• **How to complete this task**
Every line below is to be quoted exactly, with nothing added or dropped.
============================================================
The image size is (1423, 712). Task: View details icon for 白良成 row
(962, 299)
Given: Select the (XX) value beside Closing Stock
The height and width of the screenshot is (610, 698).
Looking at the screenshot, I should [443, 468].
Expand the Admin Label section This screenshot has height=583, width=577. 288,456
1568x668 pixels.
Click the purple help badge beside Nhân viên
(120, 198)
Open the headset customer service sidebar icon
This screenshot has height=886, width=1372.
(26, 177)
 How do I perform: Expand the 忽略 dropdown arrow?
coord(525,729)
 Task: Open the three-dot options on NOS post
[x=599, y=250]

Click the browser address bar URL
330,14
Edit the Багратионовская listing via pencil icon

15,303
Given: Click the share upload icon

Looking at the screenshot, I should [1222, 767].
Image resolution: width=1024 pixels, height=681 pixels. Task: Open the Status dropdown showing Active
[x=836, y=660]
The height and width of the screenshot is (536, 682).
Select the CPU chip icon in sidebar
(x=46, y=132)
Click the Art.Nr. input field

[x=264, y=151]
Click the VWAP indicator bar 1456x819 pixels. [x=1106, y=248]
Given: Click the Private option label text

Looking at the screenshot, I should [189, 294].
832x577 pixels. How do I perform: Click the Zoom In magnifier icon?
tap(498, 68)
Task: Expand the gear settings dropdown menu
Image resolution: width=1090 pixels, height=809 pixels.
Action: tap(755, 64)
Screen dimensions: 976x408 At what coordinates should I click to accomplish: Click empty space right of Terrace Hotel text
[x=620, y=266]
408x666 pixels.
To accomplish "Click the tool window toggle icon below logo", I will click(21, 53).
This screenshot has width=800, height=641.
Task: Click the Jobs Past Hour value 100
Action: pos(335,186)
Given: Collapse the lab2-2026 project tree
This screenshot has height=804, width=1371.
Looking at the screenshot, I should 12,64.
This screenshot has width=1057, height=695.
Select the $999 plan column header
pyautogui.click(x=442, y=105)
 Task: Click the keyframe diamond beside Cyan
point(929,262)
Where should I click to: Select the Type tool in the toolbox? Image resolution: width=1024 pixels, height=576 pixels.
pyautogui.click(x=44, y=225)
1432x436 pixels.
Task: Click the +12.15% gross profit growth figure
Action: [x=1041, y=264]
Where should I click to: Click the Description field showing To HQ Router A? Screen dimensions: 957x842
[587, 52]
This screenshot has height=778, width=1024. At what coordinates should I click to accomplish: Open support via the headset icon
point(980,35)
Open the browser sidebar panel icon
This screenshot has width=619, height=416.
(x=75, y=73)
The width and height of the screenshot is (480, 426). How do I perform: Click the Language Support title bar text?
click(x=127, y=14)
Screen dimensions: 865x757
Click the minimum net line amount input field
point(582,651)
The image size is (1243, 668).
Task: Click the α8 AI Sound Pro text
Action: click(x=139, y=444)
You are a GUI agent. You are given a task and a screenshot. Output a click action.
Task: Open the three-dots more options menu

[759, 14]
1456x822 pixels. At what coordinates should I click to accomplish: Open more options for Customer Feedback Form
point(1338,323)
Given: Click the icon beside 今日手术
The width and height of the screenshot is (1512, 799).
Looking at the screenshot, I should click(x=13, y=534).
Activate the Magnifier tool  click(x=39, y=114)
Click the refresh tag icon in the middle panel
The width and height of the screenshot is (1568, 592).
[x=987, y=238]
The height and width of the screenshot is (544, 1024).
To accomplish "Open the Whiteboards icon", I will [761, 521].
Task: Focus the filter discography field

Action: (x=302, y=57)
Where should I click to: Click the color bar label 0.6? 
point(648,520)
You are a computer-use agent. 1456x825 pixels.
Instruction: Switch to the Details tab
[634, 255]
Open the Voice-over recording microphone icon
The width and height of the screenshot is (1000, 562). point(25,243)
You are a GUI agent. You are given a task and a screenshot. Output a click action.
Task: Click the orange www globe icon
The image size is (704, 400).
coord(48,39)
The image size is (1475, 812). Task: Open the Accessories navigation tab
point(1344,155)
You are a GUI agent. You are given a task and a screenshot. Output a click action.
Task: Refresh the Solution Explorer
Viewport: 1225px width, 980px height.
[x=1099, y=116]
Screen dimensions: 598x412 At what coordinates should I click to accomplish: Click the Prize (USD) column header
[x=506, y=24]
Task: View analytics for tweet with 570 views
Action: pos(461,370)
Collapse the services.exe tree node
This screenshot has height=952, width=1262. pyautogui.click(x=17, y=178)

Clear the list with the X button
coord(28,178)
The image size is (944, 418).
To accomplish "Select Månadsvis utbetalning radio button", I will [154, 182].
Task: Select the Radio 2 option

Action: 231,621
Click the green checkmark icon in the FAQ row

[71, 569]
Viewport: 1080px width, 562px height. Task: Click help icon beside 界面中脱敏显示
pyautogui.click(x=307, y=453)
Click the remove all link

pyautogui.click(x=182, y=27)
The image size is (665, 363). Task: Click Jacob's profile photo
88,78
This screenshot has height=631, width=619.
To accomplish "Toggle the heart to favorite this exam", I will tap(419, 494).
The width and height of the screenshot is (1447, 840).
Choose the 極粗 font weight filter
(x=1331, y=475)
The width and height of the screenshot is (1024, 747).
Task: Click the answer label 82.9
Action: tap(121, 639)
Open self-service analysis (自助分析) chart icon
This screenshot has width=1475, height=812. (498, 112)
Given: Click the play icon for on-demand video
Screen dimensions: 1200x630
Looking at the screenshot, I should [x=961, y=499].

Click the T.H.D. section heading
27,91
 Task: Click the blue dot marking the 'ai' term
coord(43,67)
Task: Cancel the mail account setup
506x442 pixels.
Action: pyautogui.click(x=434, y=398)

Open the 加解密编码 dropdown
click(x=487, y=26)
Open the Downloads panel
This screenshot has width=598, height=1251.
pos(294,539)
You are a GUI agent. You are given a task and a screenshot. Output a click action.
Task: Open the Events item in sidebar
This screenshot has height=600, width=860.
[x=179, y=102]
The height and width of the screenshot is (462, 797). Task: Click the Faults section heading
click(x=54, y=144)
============================================================
• **Output**
The image size is (1423, 712). Task: View details icon for 白良成 row
(962, 299)
Given: Select the (XX) value beside Closing Stock
The height and width of the screenshot is (610, 698).
Looking at the screenshot, I should [443, 468].
Expand the Admin Label section This screenshot has height=583, width=577. 288,456
1568x668 pixels.
Click the purple help badge beside Nhân viên
(120, 198)
Open the headset customer service sidebar icon
This screenshot has height=886, width=1372.
(26, 177)
 How do I perform: Expand the 忽略 dropdown arrow?
coord(525,729)
 Task: Open the three-dot options on NOS post
[x=599, y=250]

Click the browser address bar URL
330,14
Edit the Багратионовская listing via pencil icon

15,303
Given: Click the share upload icon

Looking at the screenshot, I should [1222, 767].
Image resolution: width=1024 pixels, height=681 pixels. Task: Open the Status dropdown showing Active
[x=836, y=660]
The height and width of the screenshot is (536, 682).
Select the CPU chip icon in sidebar
(x=46, y=132)
Click the Art.Nr. input field

[x=264, y=151]
Click the VWAP indicator bar 1456x819 pixels. [x=1106, y=248]
Given: Click the Private option label text

Looking at the screenshot, I should [189, 294].
832x577 pixels. How do I perform: Click the Zoom In magnifier icon?
tap(498, 68)
Task: Expand the gear settings dropdown menu
Image resolution: width=1090 pixels, height=809 pixels.
Action: tap(755, 64)
Screen dimensions: 976x408 At what coordinates should I click to accomplish: Click empty space right of Terrace Hotel text
[x=620, y=266]
408x666 pixels.
To accomplish "Click the tool window toggle icon below logo", I will click(21, 53).
This screenshot has width=800, height=641.
Task: Click the Jobs Past Hour value 100
Action: pos(335,186)
Given: Collapse the lab2-2026 project tree
This screenshot has height=804, width=1371.
Looking at the screenshot, I should 12,64.
This screenshot has width=1057, height=695.
Select the $999 plan column header
pyautogui.click(x=442, y=105)
 Task: Click the keyframe diamond beside Cyan
point(929,262)
Where should I click to: Select the Type tool in the toolbox? Image resolution: width=1024 pixels, height=576 pixels.
pyautogui.click(x=44, y=225)
1432x436 pixels.
Task: Click the +12.15% gross profit growth figure
Action: [x=1041, y=264]
Where should I click to: Click the Description field showing To HQ Router A? Screen dimensions: 957x842
[587, 52]
This screenshot has height=778, width=1024. At what coordinates should I click to accomplish: Open support via the headset icon
point(980,35)
Open the browser sidebar panel icon
This screenshot has width=619, height=416.
(x=75, y=73)
The width and height of the screenshot is (480, 426). How do I perform: Click the Language Support title bar text?
click(x=127, y=14)
Screen dimensions: 865x757
Click the minimum net line amount input field
point(582,651)
The image size is (1243, 668).
Task: Click the α8 AI Sound Pro text
Action: click(x=139, y=444)
You are a GUI agent. You are given a task and a screenshot. Output a click action.
Task: Open the three-dots more options menu

[759, 14]
1456x822 pixels. At what coordinates should I click to accomplish: Open more options for Customer Feedback Form
point(1338,323)
Given: Click the icon beside 今日手术
The width and height of the screenshot is (1512, 799).
Looking at the screenshot, I should click(x=13, y=534).
Activate the Magnifier tool  click(x=39, y=114)
Click the refresh tag icon in the middle panel
The width and height of the screenshot is (1568, 592).
[x=987, y=238]
The height and width of the screenshot is (544, 1024).
To accomplish "Open the Whiteboards icon", I will [761, 521].
Task: Focus the filter discography field

Action: (x=302, y=57)
Where should I click to: Click the color bar label 0.6? 
point(648,520)
You are a computer-use agent. 1456x825 pixels.
Instruction: Switch to the Details tab
[634, 255]
Open the Voice-over recording microphone icon
The width and height of the screenshot is (1000, 562). point(25,243)
You are a GUI agent. You are given a task and a screenshot. Output a click action.
Task: Click the orange www globe icon
The image size is (704, 400).
coord(48,39)
The image size is (1475, 812). Task: Open the Accessories navigation tab
point(1344,155)
You are a GUI agent. You are given a task and a screenshot. Output a click action.
Task: Refresh the Solution Explorer
Viewport: 1225px width, 980px height.
[x=1099, y=116]
Screen dimensions: 598x412 At what coordinates should I click to accomplish: Click the Prize (USD) column header
[x=506, y=24]
Task: View analytics for tweet with 570 views
Action: pos(461,370)
Collapse the services.exe tree node
This screenshot has height=952, width=1262. pyautogui.click(x=17, y=178)

Clear the list with the X button
coord(28,178)
The image size is (944, 418).
To accomplish "Select Månadsvis utbetalning radio button", I will [154, 182].
Task: Select the Radio 2 option

Action: 231,621
Click the green checkmark icon in the FAQ row

[71, 569]
Viewport: 1080px width, 562px height. Task: Click help icon beside 界面中脱敏显示
pyautogui.click(x=307, y=453)
Click the remove all link

pyautogui.click(x=182, y=27)
The image size is (665, 363). Task: Click Jacob's profile photo
88,78
This screenshot has height=631, width=619.
To accomplish "Toggle the heart to favorite this exam", I will tap(419, 494).
The width and height of the screenshot is (1447, 840).
Choose the 極粗 font weight filter
(x=1331, y=475)
The width and height of the screenshot is (1024, 747).
Task: Click the answer label 82.9
Action: tap(121, 639)
Open self-service analysis (自助分析) chart icon
This screenshot has width=1475, height=812. (498, 112)
Given: Click the play icon for on-demand video
Screen dimensions: 1200x630
Looking at the screenshot, I should [x=961, y=499].

Click the T.H.D. section heading
27,91
 Task: Click the blue dot marking the 'ai' term
coord(43,67)
Task: Cancel the mail account setup
506x442 pixels.
Action: pyautogui.click(x=434, y=398)

Open the 加解密编码 dropdown
click(x=487, y=26)
Open the Downloads panel
This screenshot has width=598, height=1251.
pos(294,539)
You are a GUI agent. You are given a task and a screenshot. Output a click action.
Task: Open the Events item in sidebar
This screenshot has height=600, width=860.
[x=179, y=102]
The height and width of the screenshot is (462, 797). Task: Click the Faults section heading
click(x=54, y=144)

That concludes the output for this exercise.